Further, as shown in fig. 1: a stepping motor and a radar are placed at the point o, the stepping motor and the radar are inclined to the ground by a certain angle alpha, when the vehicle model is selected, the installation height h of the stepping motor and the radar is known, and the safe distance S can be calculated according to the vehicle, namely the distance from the laser radar to the ground is

FIG. 2 shows: in the figure 1, a step motor and a radar are arranged at a point o, a measuring surface of the radar and a rotating surface of the step motor are arranged at a position perpendicular to an OL measuring surface to obtain a figure 2, a triangle in the figure is a measuring surface of the radar and a rotating surface of the step motor, L is a numerical value in the figure 1, and an angle gamma which the motor should swing can be calculated according to a visual width D which is required in front of a vehicle in practice

From the step angle Δ θ of the stepping motor, and the swing angle, the polar angle β per rotation can be found:

a rectangular coordinate axis as shown in fig. 2 is established, and the polar coordinate is converted into a rectangular coordinate:

x＝L*sin β

y＝L*cos β。

in summary, in the present invention, a one-dimensional single-line lidar is used, and we want to obtain the distance and width of an object, where a stepping motor drives the lidar to rotate, so as to functionally implement the function of a two-dimensional lidar, and flexibly control the rotation of the lidar. At this time, the polar coordinates of the ordered pairs (L, θ) using the laser radar as a pole, the distance as a pole diameter, and the rotation angle of the stepping motor as a pole angle are obtained, and first, the polar coordinates are converted into a rectangular coordinate system using the laser radar as an origin, and the rectangular coordinate system is denoted as Oxy. A vehicle rectangular coordinate system with a laser radar as an origin, a vehicle advancing as an x-axis and a vertical ground as a z-axis is established. Namely, the xy two-dimensional rectangular coordinate system is rotated counterclockwise by 90-alpha degrees around the y axis to obtain a three-dimensional coordinate system.
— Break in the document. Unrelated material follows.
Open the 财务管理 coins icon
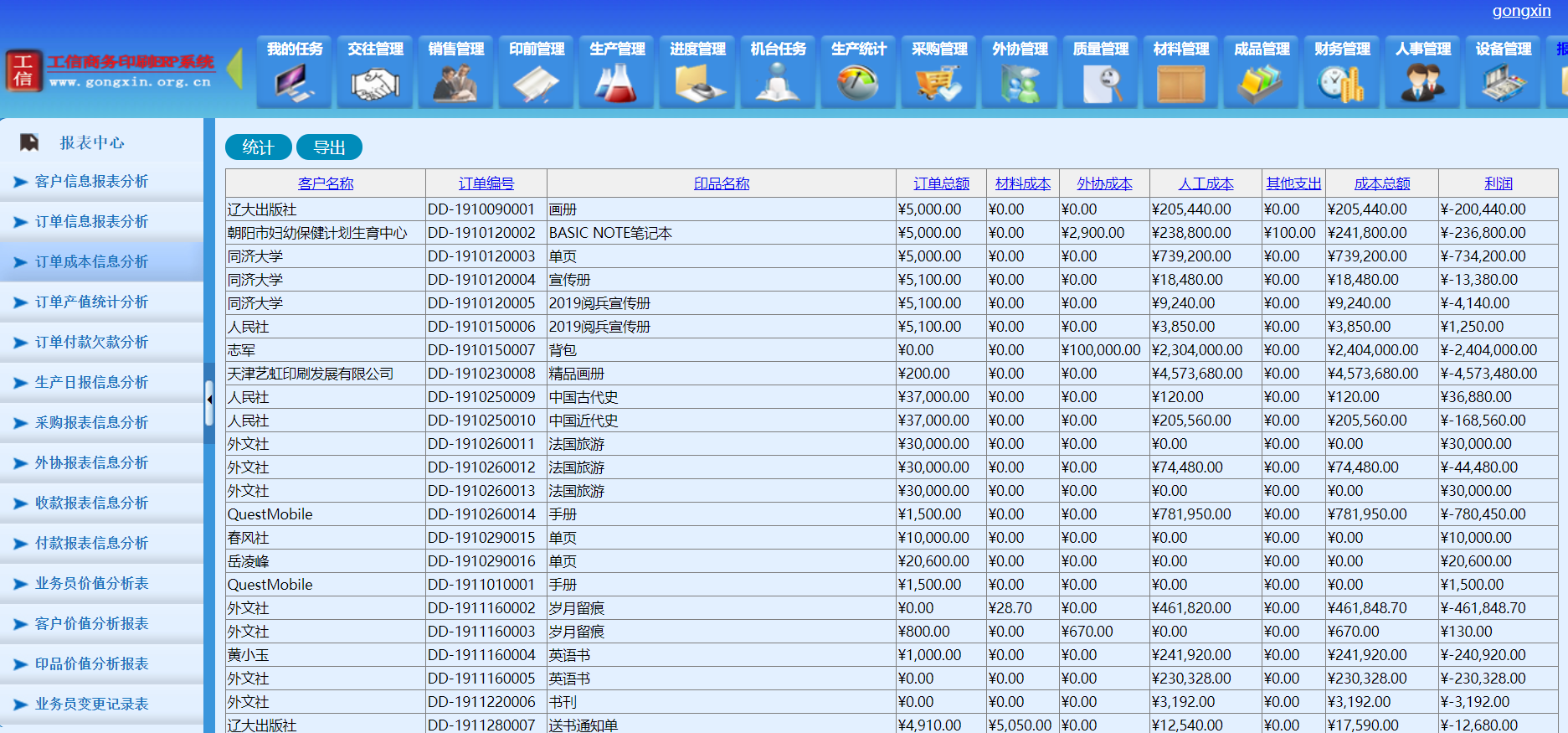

The laser radar rotates 90-alpha around the y axis anticlockwise, a rectangular coordinate system of the laser radar can be identical to a vehicle coordinate system, because the vehicle continuously vibrates and jolts during running, the attitude angle of the vehicle in the running process needs to be obtained so as to compensate coordinate axis deviation caused by vehicle running, an adopted gyroscope measures the attitude angle of the vehicle at each moment, then the coordinate system is corrected through rotating coordinate transformation, but the drift caused by deviation stable output generated by the interference of the gyroscope needs to be compensated, and a proper algorithm is selected to correct the attitude angle. As the vehicle continuously advances, the GPS is required to measure the vehicle speed information of the vehicle at every moment so as to correct the distance between an object in front of the vehicle and the current vehicle. The gyroscope is used for measuring the attitude information of the vehicle and correcting the deviation of coordinate axes caused by continuous vibration and bump in the driving process of the vehicle; correcting the X coordinate through the speed information measured by the GPS to obtain the distances between all points of the object and the vehicle at the current position; and importing the three-dimensional coordinates into Matlab to obtain a three-dimensional model.

The principal features, principles and advantages of the invention have been shown and described above. It will be understood by those skilled in the art that the present invention is not limited to the embodiments described above, which are described in the specification and illustrated only to explain the principles of the invention, but that various changes and modifications may be made therein without departing from the spirit and scope of the invention as expressed in the following claims. The scope of the invention is defined by the appended claims and equivalents thereof.